5、日本語が話せる医師がいる、または通訳サービスが利用できるか
検診や出産時に日本語が使えれば言葉の不安は軽減されます。
日本語ができるスタッフがいなくとも、多くの医療機関では通訳サービスを無料で受けられます。
実際に通訳者が診察や検査に同伴するのか、電話やタブレット端末を使っての遠隔地からの通訳なのかは様々です。
6、産後のサポートの有無
一番安心できるのは家族や親戚に滞在してもらい、育児や産後のケアをサポートしてもらえることです。
もしも、困難な場合は現地に住む友人、知人、または外部サービスを頼ることも考えられます。
これらの条件が揃っている程、海外出産の難易度や不安がぐっと下がります。
私の場合、1~4はクリアしていました。
5は診察時に通訳が対応してくれる病院を選ぶことにし、
6はお互いの家族に出産前後1か月程、手伝いに来てもらえるよう依頼しました。
その上で更にメリット・デメリットを検討してみました。
アメリカで出産するメリット
・アメリカ国籍を取得できる(子供のビザ申請をしなくてよい)
・麻酔を使った無痛分娩が一般的
・夫と一緒に妊娠~出産~子育てを経験できる
・夫が出産に立会いできる
・里帰り出産で妊娠中と産後の乳児連れの長時間移動(引っ越し)がない
・ドゥーラ、ベビーシッター等の産後サービスが普及している
・パスポートの名前表記がヘボン式にこだわらなくともよい
アメリカで出産するデメリット
・言葉の壁
・妊娠や出産において考え方や習慣が違う(自分で調べることが多い)
・麻酔を使わない自然分娩を選択する場合、スタッフがその出産方法に慣れていない
・里帰り出産ができない(それぞれの実家からのサポートが限定的になる)
・夫が出張または仕事が忙しい時期に重なるとサポートは期待できない
・検診・出産で想定外の医療費がかかり、保険適用外の場合は金額が莫大
・日本製品を利用したい場合、入手困難なものもある
結論
決め手となったのは、日本よりも医療水準が高いこと、無痛分娩が一般的であること、夫が妊娠、出産、育児に関われることでした。
もちろん不安はありました。
海外生活に慣れてきて多少英語も話せるとはいえ、医療用語はまったく知識がありません。

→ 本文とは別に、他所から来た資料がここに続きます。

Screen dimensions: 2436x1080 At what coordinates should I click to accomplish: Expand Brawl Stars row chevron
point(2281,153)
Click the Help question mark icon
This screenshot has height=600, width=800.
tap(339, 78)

しかし、同じようにアメリカで妊娠経験を持つ友達が、夫婦で協力して様々なことを乗り越えた姿を見て、
自分も初めての赤ちゃんが成長するのを夫と一緒に共有したいと強く思ったのです。
実はこの意思決定を実家に報告した時、反対されました。
私の親は里帰り出産することが当然だと思っていた上に、娘が海外で出産することがとても心配だったようです。
日本で出産するにしても、通常の里帰り出産よりも大変でリスクを伴う具体例を挙げて説得しました。
何を重要視するかは人それぞれです。
夫婦間はもちろん、協力してもらう家族とも話し合って安心できる方法を決めることが大切だと感じました。
結果としてアメリカで出産してよかったと思います。
ハプニングやトラブルもありましたが、それを乗り越えられたのはやはり一番重要視した『夫婦で一緒に経験』できたことが大きいです。